• TASK INSTRUCTIONS
Pictures stay out of the copy, which must hold exactly the lines from the one containing "Task: Switch to the Протокол tab" through the end of the material below.

**** DATA RECORDS ****

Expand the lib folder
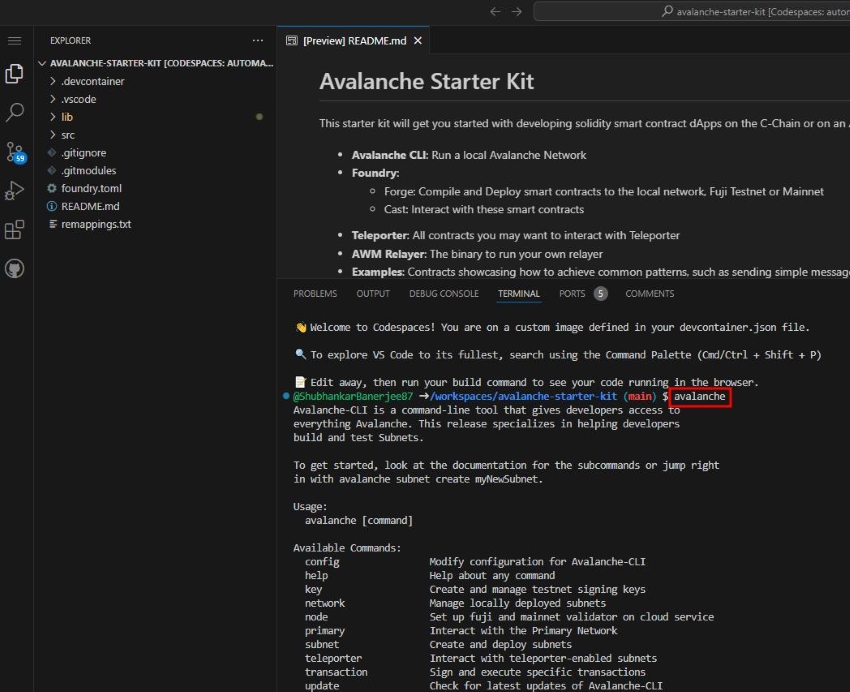Viewport: 850px width, 692px height. (x=67, y=117)
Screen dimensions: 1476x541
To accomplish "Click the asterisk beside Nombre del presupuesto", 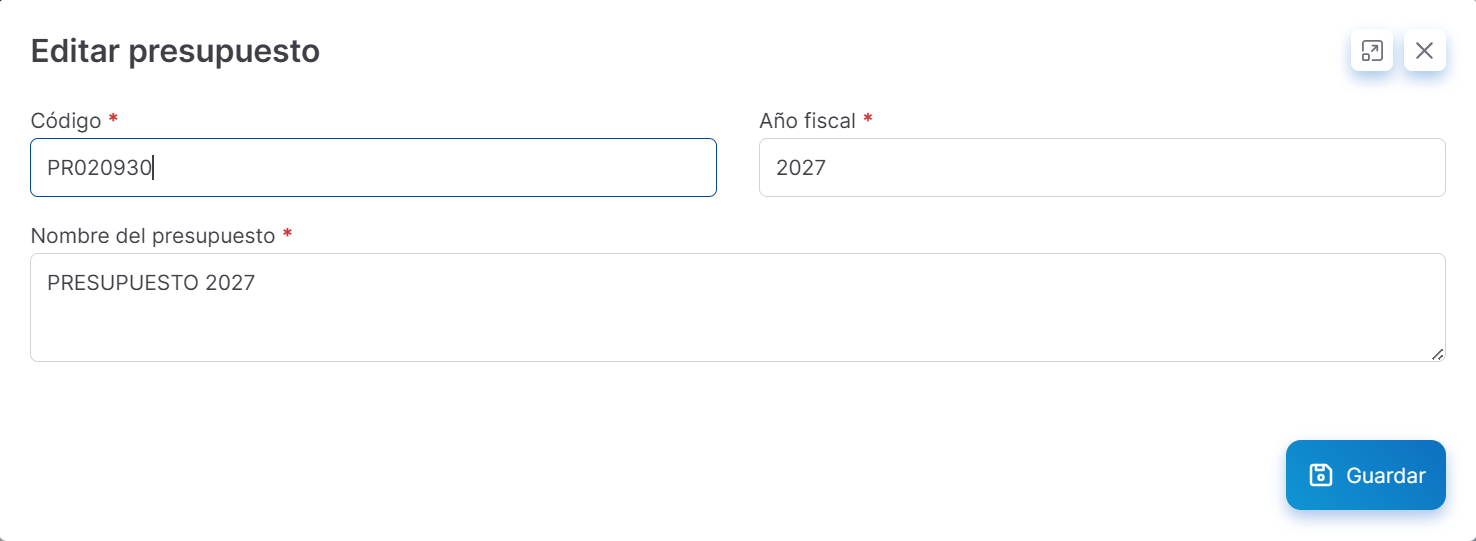I will (287, 235).
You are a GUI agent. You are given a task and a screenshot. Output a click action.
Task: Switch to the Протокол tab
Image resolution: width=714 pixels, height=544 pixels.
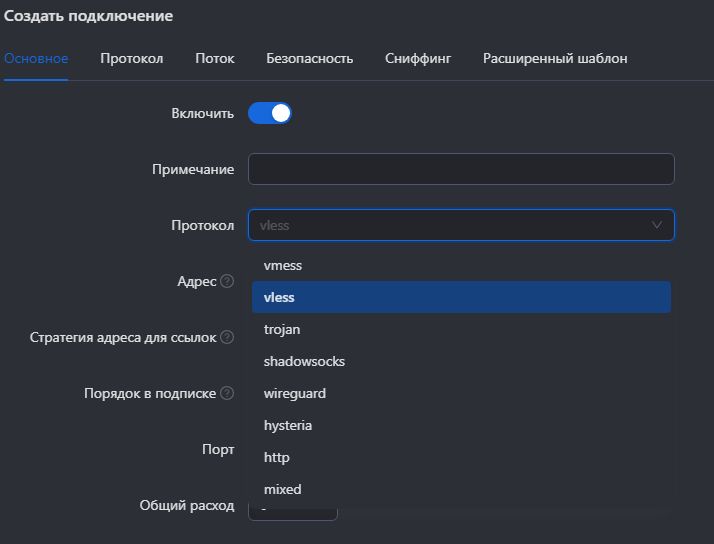(132, 59)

****

• OUTPUT OF THE TASK
Task: Switch to the Протокол tab
Image resolution: width=714 pixels, height=544 pixels.
(132, 59)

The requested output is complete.